Health Service Focus

05.12.19

Conversational Intelligence within the NHS

Source: NHE Nov/Dec

 

Conversational Intelligence Within The NHS Sue Kennard, Head Of  Employee Wellbeing service,Barts Health NHS Trust

In health services there’s a good deal of talking - but are they the kinds of conversations that make workplaces better places to be?

At Barts Health NHS Trust a team of 12 people in occupational health are dealing with an average of around 260 referrals a week: 17,000 staff working across four very different hospital sites with their own structures and cultures, as well as serving external customers in the public sector locally (GP surgeries, schools, maintenance staff).

When I joined the NHS Trust in 2017 there were inconsistencies. Information from managers about referrals to Occupational Health (OH) could be poor - giving the reason as “stress”, nothing more; it wouldn’t be clear whether the employee was actually in work or not; whether the cause was even work-related. OH staff would, as a rule, hear about needs and then produce a report. 

An employee might then summarise a situation as how they’re just not getting on with their manager, or the pressure of the job has recently escalated and they’re not coping. But there may well be underlying issues behind these feelings - OH need to know about all the issues that can be influenced in order to have any chance of having an impact on events and circumstances that can’t in themselves be changed.

We set about building new attitudes and understanding of OH through a case management process and information campaigns: resources for individual audiences about what information was needed from a referral, what to consider, what to expect, ensuring all the different needs from the service were being met.

At the heart of the change was the quality of the conversations or what’s known as ‘Conversational Intelligence’ (CI). We made use of the expertise of CMP, a workplace relationships specialist, to deliver training across the team. It wasn’t a case of questioning the team’s level of clinical knowledge or their counselling skills - but going back to essentials, to core soft skills, ways to widen discussions without being overly assertive.

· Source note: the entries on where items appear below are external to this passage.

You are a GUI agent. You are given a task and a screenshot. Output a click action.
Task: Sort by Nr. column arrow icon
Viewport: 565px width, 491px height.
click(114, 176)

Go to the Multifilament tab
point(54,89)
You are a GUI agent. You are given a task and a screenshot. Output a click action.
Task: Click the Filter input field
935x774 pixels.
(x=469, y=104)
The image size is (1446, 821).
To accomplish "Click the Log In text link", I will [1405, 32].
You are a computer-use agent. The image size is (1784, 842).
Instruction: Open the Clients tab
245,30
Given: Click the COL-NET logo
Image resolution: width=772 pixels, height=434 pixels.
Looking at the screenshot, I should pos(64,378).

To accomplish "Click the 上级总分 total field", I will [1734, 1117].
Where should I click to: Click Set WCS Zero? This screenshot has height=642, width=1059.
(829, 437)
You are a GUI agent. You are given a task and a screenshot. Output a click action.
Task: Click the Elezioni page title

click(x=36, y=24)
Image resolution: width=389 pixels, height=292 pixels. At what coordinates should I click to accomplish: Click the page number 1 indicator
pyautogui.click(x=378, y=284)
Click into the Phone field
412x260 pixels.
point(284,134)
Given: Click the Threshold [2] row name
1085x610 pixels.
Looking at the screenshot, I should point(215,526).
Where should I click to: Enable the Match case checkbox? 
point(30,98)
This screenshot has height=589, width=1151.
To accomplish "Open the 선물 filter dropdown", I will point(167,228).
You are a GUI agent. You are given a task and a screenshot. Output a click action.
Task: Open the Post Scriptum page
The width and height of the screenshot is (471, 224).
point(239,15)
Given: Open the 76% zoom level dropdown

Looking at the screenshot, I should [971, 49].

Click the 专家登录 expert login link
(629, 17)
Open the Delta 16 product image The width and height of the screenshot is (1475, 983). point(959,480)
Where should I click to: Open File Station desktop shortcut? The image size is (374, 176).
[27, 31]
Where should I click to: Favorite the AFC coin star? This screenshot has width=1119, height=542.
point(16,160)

Critically, having CI means being able to create a sense of safety, so that the staff member feels able to be entirely open rather than giving expected answers. The one-day training programme focuses on building an awareness of the role of conversations in relationships, how the quality of conversations changes dynamics and the huge influence they have on the outcome of situations, particularly those most difficult of conversations where we’re most likely to want to rush to the easiest conclusions.

All the staff who took part in CI training reported benefits to them as individuals - one senior practitioner who’d been reluctant became its biggest champion. The package of changes has transformed the nature of the services. CI was important for that: the quality of reports has improved, with more insights, more purposeful ways forward. Barts has plans to keep CI skills part of “how we do things around here”, looking at harder evaluation of the impact of changes, monitoring for absence, and getting more feedback from HR.